Gibbons, the first teammate to reach Svechnikov, grabbed the Russian teenager and shook him, as if he was trying to fight him out of sheer disbelief.
"Just kind of like a holy s--- moment," Gibbons said. "I don't think I said anything. I don't really remember. I was just kind of shaking him, just making sure he realized what he just did. I was fired up just like I'm sure the fans were and everyone who saw it."
"I didn't hear anything because the fans were so fired up. [Gibbons] was so happy for me," Svechnikov said. "Obviously I was happy."
"I think we were all pretty excited but laughing at the same time. I think he was pretty shocked too," Hamilton said after Tuesday's game. "He was smiling and laughing for a couple minutes after that. So happy he scored that."
The internet, of course, has feasted on Svechnikov's jaw-dropping goal. Instant reaction was an echo chamber of "Wow!" and "Oh my goodness!" and the like. A quick search containing the words "Svechnikov" and "lacrosse" unearths a deluge of articles (add this one to the pile), videos, memes, tweets and takes.
Lacrosse teams have attempted to recruit the Canes' forward. Jeremy Roenick said Svechnikov's goal was "so sick! I can't get over it. That will be goal of the year." Russian journalist Vladimir Soloviev, who has 1.4 million followers, tweeted his support for the goal of the year. Even actor Colin Hanks loved it!
Among the many congratulatory messages Svechnikov received was, of course, one from his brother, Evgeny, who originally taught him the move.
"He just said he was very proud of me," Svechnikov said. "It's something special, you know?"
Svechnikov didn't pioneer the move, but he is now the answer to the trivia question of who scored the first lacrosse-style goal in the National Hockey League.
Mike Legg earned his claim to fame with "The Michigan," a lacrosse-style goal he scored while playing for the University of Michigan in a 1996 NCAA tournament game against the University of Minnesota, a year before Svechnikov was born.
Often imitated but never duplicated, at least not in the NHL. Many have attempted it - Filip Forsberg, Evgeny Kuznetsov and even Svechnikov among them. The move has been pulled off in other leagues, though. Svechnikov said he first saw Mikael Grandlund score the goal for Team Finland in the 2011 IIHF World Championship semifinals, against the Russia, no less.
Earlier that same day, in fact, Nils Hoglander scored a similar lacrosse-style goal.
"He scored better than me," Svechnikov said.
Debatable. They were both sick. Hoglander dangled around a defender's stick, scooped up the puck and tucked it under the crossbar in one fluid motion. Svechnikov pulled it off in a critical moment in the greatest league in the world.

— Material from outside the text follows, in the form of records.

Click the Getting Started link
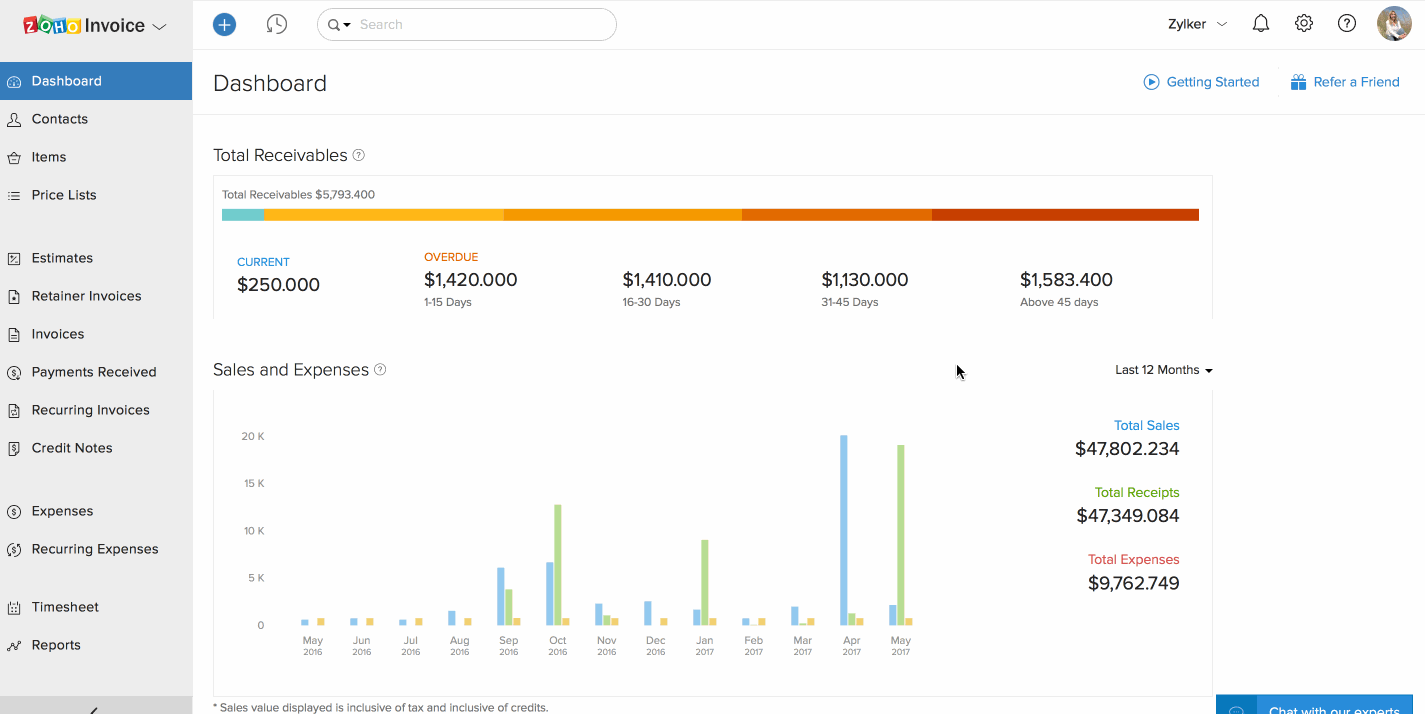 point(1202,82)
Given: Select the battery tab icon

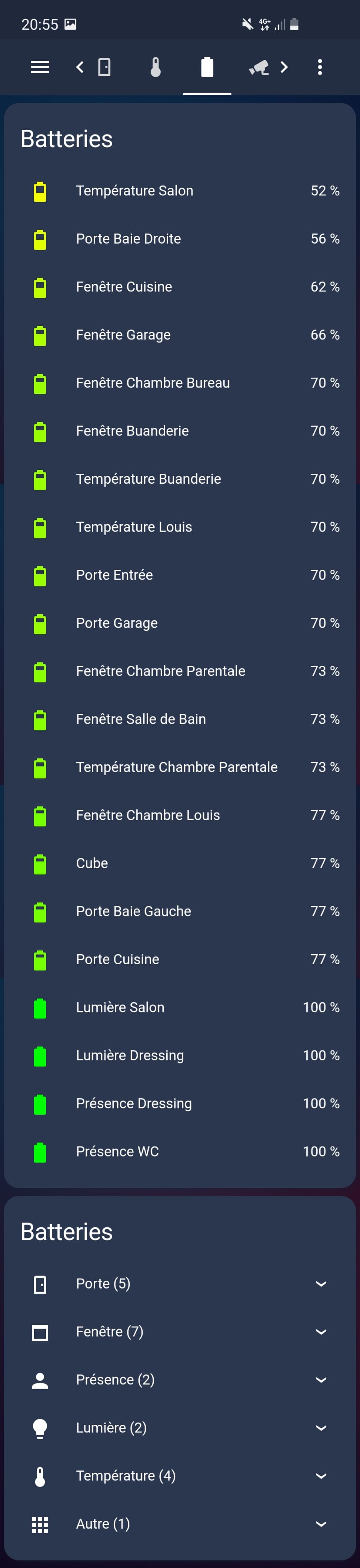Looking at the screenshot, I should click(207, 67).
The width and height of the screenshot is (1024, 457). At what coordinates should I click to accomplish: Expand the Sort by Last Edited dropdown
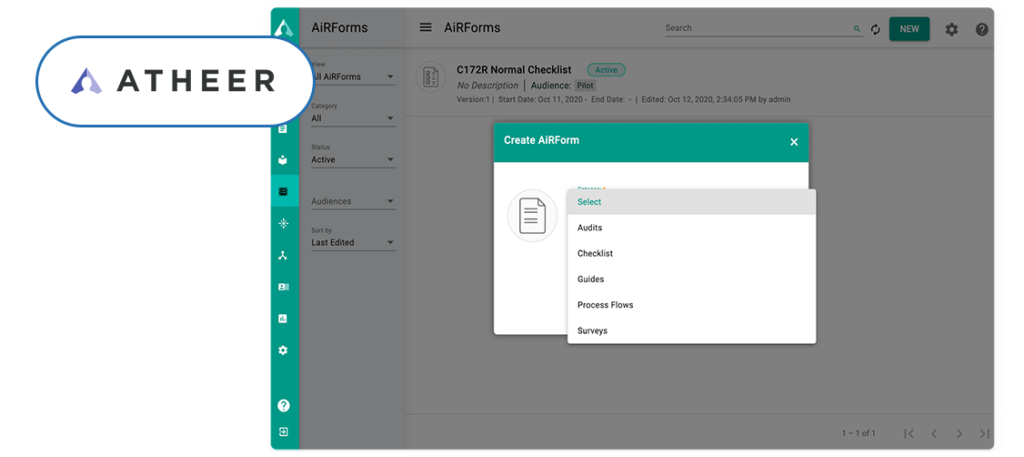(353, 243)
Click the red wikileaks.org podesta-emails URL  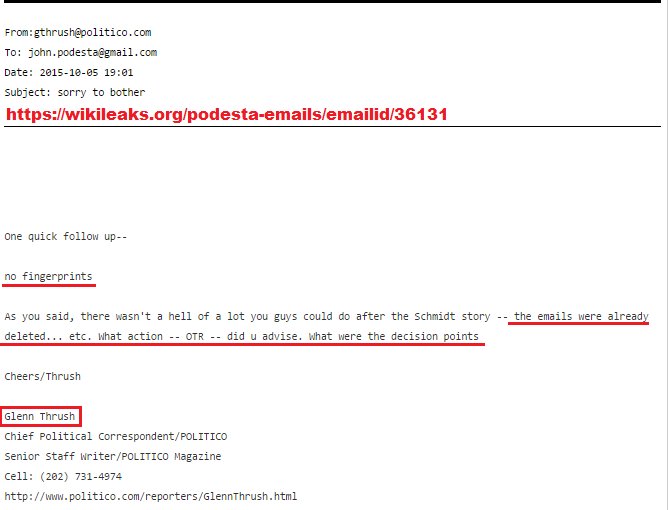click(x=226, y=114)
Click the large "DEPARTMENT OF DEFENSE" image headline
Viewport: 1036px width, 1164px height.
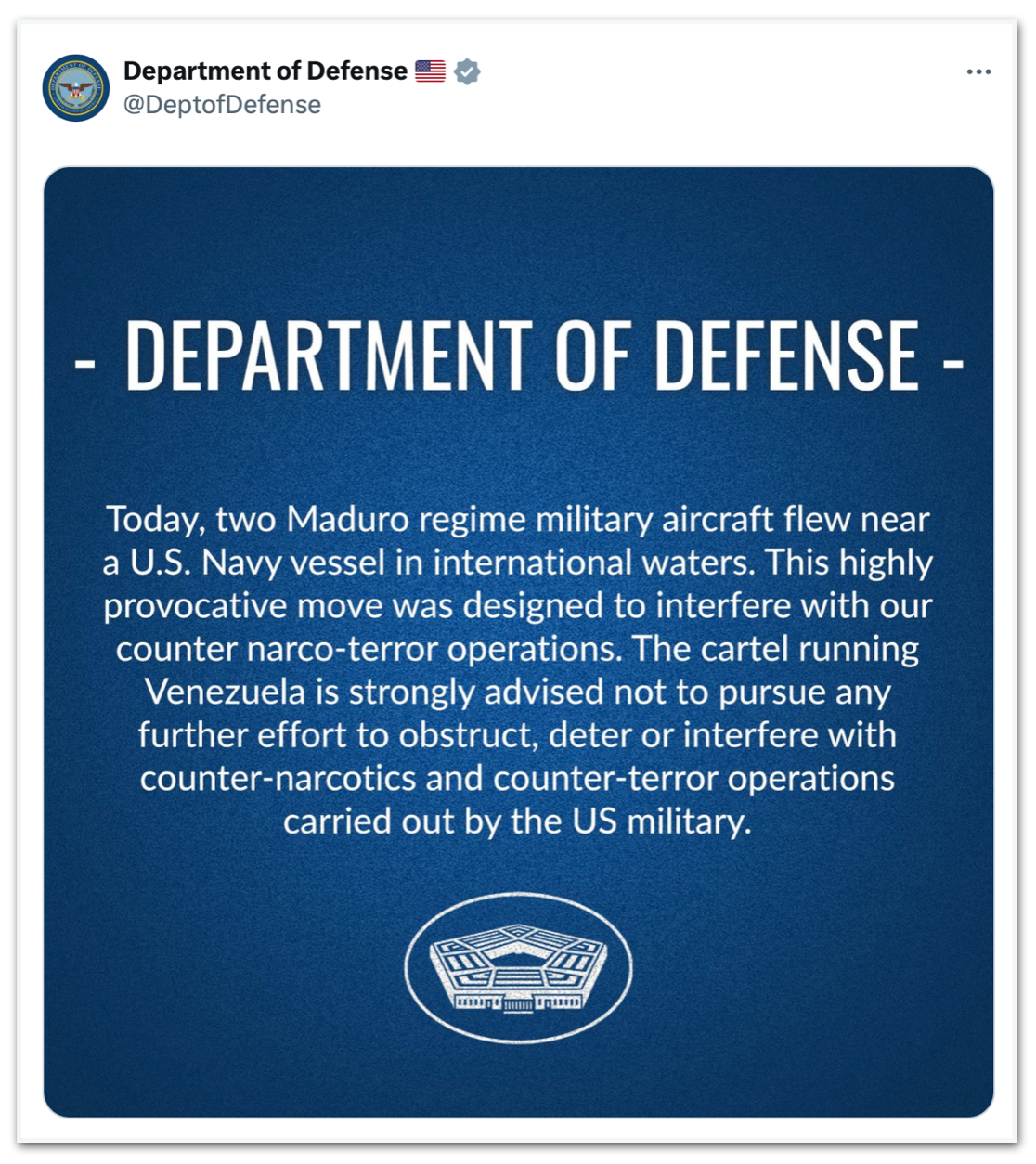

"NHL is a little faster game, so it's hard to pull off because you don't have a lot of time," he said.
Until Next Time
Will there be a next time?
"It's going to be tough for him to get that off again now because everyone knows about it," Brind'Amour said. "That's a huge thing for a young kid to know you can actually make these plays and do these things. Once you put that in your back pocket, the sky is the limit."
"I hope he does it again, but it's not easy," Wallmark said. "It would be sick if he can do it again."
"When D pressure you, you can't really do that because you don't have any room," Svechnikov said. "If I have room like I had, I'm going to try, for sure."
And if not Svechnikov, then who?
"Maybe when I was little," Gibbons said. "I don't even think I could do that with no one on me. It might take me a minute to get it up on my stick."
"I can't do it," Hamilton said. "He was trying to teach me, and I had no chance."
"I was trying today in practice, but Roddy was just laughing at me, so I'm probably not going to do it," Wallmark laughed.
Svechnikov has faith in Wallmark, though.
"He's good. I think he can do it," Svechnikov said. "He's skilled."
And if not Wallmark, "I would say Seabass. Pretty skilled," Svechnikov said.
A lacrosse-style goal. The Michigan. Whatever moniker it was once ascribed, feel free to now refer to it as The Svech.
"He's a special player who has a special talent," Brind'Amour said, "and he was able to show it."